I'm having a frustrating problem that I can't reproduce (I wish I could). I've generated dendrograms with three ecological datasets, using the same code but unique objects for each. Each leaf in the dendrograms is a survey plot, with species presence/abundance driving the clustering.
I cut the dendrogram into 3 groups, and color code each group. This works for fine for all three datasets when clustering using Euclidean distance, and for two of my datasets when using Bray-Curtis distance. However: the third dataset clusters two leaves when using Bray-Curtis, and forces the color code to recycle, creating k = 4 groups despite specifying k = 3.
My question is: why would two leaves (plots) be forced into their own 'cluster,' and force the dendrogram to have 4 clusters when I've specified k = 3 groups?

## RECORDED INFORMATION
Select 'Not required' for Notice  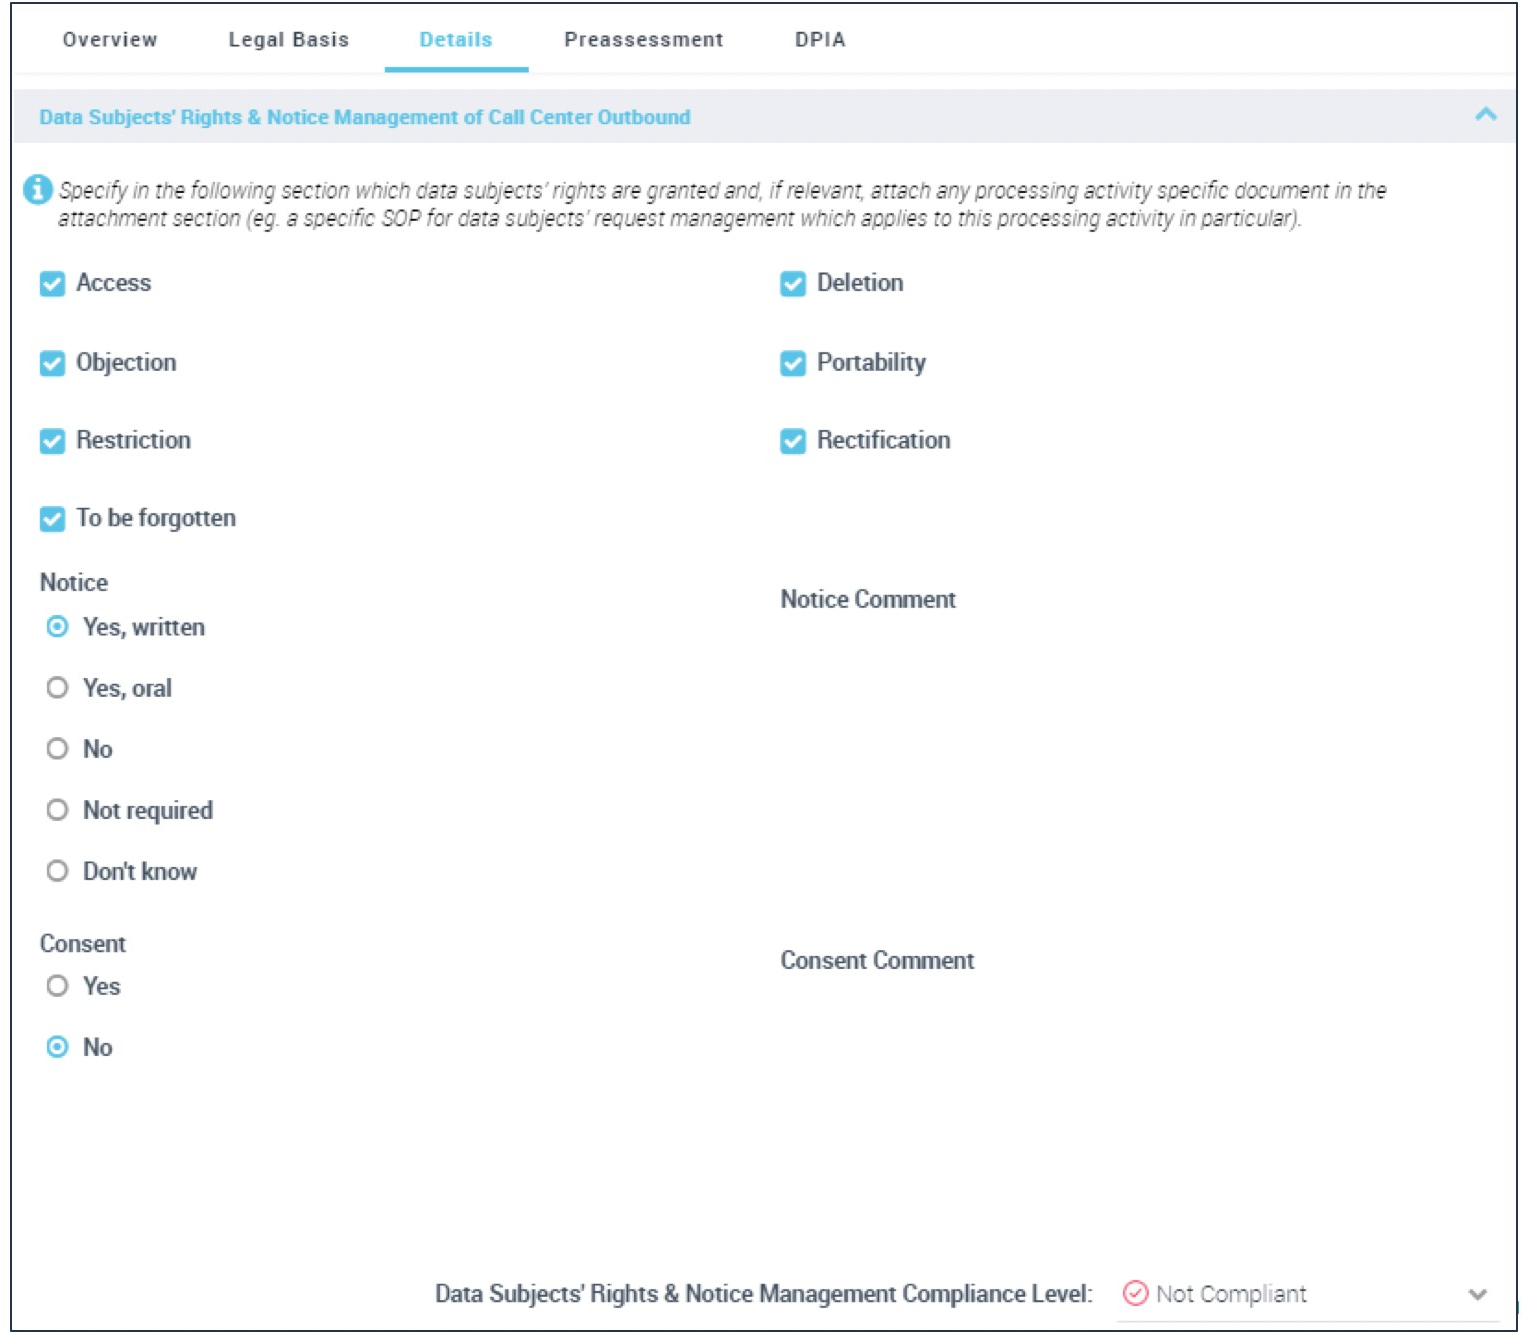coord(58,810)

...

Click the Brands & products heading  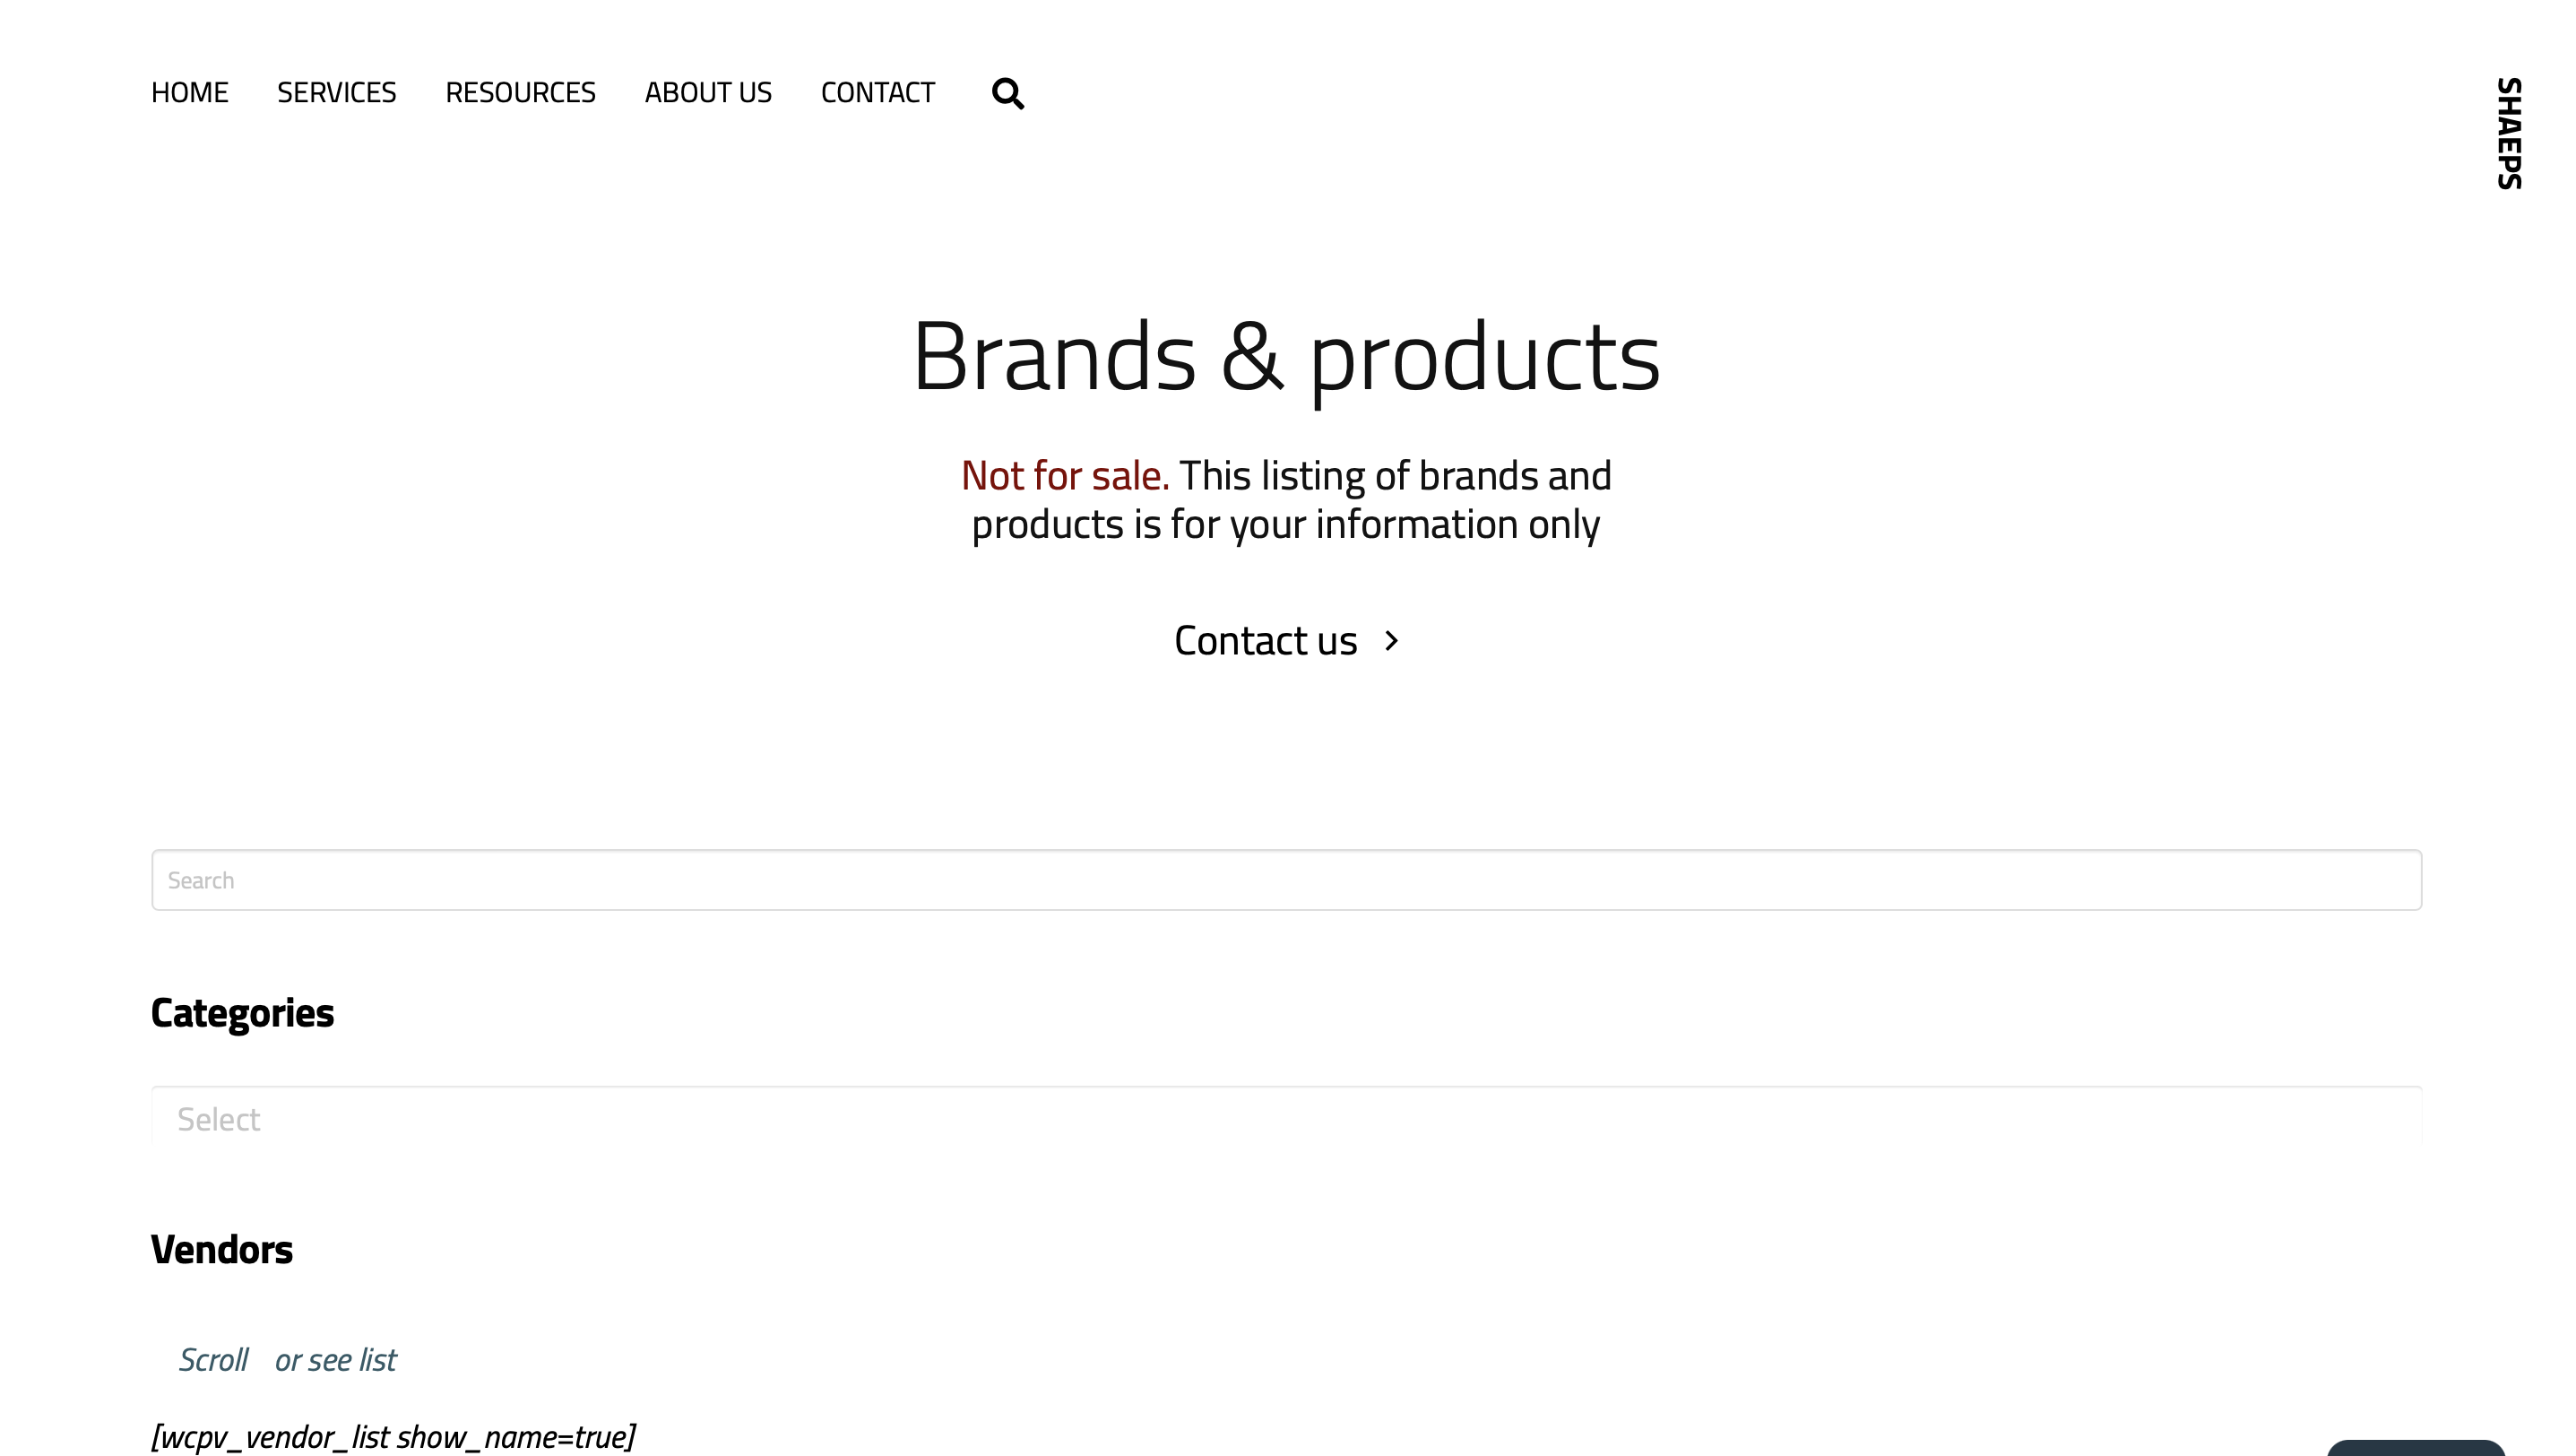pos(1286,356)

## REQUIRED TASK 1
In the dendrogram post, which distance measure made the third dataset produce four color groups even though k = 3 was specified?
## REQUIRED TASK 2
Carry the dendrogram post forward from its final sentence.

## EXERCISE OUTPUT 1
Bray-Curtis distance.

## EXERCISE OUTPUT 2
I've pasted below an example of the code, and images of the "correct" and "wrong" dendrograms. Curious if anyone has any troubleshooting suggestions, since I can't offer code that reproduces this error. TIA.
I've tried:
- removing the custom color value (no effect, still get 4 clusters when k = 3).
- adding a cutree argument to the 'dend' object, but this produces error 'Error in stats::cutree(tree, k = k, h = h, ...) : the 'height' component of 'tree' is not sorted (increasingly)'
Example code (same format with unique objects used for each dendrogram figure). Please access csv from https://drive.google.com/file/d/12eXIXVuHTu4BLGxcGu18bqhT85ZOHkNW/view?usp=sharing. See file clusterdata.csv for the troublesome dataset. Colnames are species; rows are plot ID; values are cover class bins (0 = absent, 1 = < 25%, 2 = 25-50%, etc.)
#library(dendextend)
d <- read.csv("clusterdata.csv")
dend <- d %>%
vegdist(method = "bray") %>%
hclust(method = "ward.D") %>%
# cutree(h = 3) %>%
as.dendrogram()
mycol <- c("#009E73", "#0072B2", "#E69F00")
dend.plot <- as.dendrogram(dend) %>%
set("branches_lwd", 2) %>% # Branches line width
set("branches_k_color", mycol, k = 3) %>% # Color branches by groups
set("labels_cex", 0.5) # Change label size
plot(dend.plot, ylab = "Bray-Curtis Distance", main = "why would clusters be different?")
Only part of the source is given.